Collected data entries
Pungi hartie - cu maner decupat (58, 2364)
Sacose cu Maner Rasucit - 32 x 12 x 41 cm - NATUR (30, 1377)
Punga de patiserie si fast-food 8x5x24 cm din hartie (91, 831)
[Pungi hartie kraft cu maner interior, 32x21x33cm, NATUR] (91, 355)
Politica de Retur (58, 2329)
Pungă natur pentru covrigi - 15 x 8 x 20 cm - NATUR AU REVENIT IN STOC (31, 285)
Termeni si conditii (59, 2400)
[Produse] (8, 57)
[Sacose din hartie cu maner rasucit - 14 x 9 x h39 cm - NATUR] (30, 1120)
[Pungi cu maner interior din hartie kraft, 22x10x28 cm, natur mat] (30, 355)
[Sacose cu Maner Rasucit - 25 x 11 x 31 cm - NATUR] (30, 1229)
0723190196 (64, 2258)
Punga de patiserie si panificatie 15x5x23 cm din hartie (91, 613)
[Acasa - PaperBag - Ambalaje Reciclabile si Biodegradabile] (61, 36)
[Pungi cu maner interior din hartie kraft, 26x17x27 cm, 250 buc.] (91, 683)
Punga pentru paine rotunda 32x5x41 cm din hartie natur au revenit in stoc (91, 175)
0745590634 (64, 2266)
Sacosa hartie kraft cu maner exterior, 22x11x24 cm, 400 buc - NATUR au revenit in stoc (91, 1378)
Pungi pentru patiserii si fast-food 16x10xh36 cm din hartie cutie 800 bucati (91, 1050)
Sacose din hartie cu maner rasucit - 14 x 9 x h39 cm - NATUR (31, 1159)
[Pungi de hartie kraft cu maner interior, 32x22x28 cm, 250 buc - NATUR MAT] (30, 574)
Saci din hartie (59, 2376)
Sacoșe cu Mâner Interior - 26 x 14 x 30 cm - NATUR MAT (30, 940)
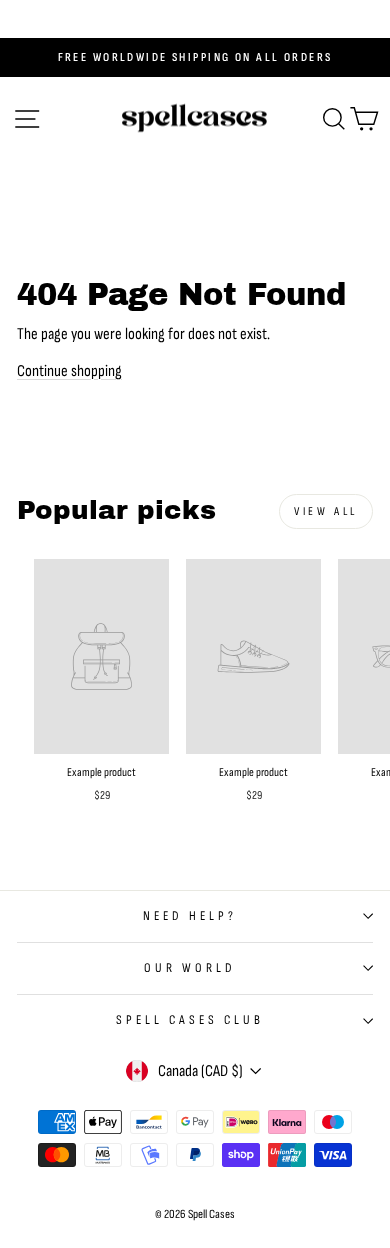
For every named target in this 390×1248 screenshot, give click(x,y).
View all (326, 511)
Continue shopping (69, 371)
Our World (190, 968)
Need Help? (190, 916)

**PROBLEM DETAILS:**
Each record above goes into the copy word for word; the pictures do not.

**YOUR RESPONSE:**
Pungi hartie - cu maner decupat (58, 2364)
Sacose cu Maner Rasucit - 32 x 12 x 41 cm - NATUR (30, 1377)
Punga de patiserie si fast-food 8x5x24 cm din hartie (91, 831)
[Pungi hartie kraft cu maner interior, 32x21x33cm, NATUR] (91, 355)
Politica de Retur (58, 2329)
Pungă natur pentru covrigi - 15 x 8 x 20 cm - NATUR AU REVENIT IN STOC (31, 285)
Termeni si conditii (59, 2400)
[Produse] (8, 57)
[Sacose din hartie cu maner rasucit - 14 x 9 x h39 cm - NATUR] (30, 1120)
[Pungi cu maner interior din hartie kraft, 22x10x28 cm, natur mat] (30, 355)
[Sacose cu Maner Rasucit - 25 x 11 x 31 cm - NATUR] (30, 1229)
0723190196 (64, 2258)
Punga de patiserie si panificatie 15x5x23 cm din hartie (91, 613)
[Acasa - PaperBag - Ambalaje Reciclabile si Biodegradabile] (61, 36)
[Pungi cu maner interior din hartie kraft, 26x17x27 cm, 250 buc.] (91, 683)
Punga pentru paine rotunda 32x5x41 cm din hartie natur au revenit in stoc (91, 175)
0745590634 (64, 2266)
Sacosa hartie kraft cu maner exterior, 22x11x24 cm, 400 buc - NATUR au revenit in stoc (91, 1378)
Pungi pentru patiserii si fast-food 16x10xh36 cm din hartie cutie 800 bucati (91, 1050)
Sacose din hartie cu maner rasucit - 14 x 9 x h39 cm - NATUR (31, 1159)
[Pungi de hartie kraft cu maner interior, 32x22x28 cm, 250 buc - NATUR MAT] (30, 574)
Saci din hartie (59, 2376)
Sacoșe cu Mâner Interior - 26 x 14 x 30 cm - NATUR MAT (30, 940)
For every named target in this 390×1248 screenshot, give click(x,y).
View all (326, 511)
Continue shopping (69, 371)
Our World (190, 968)
Need Help? (190, 916)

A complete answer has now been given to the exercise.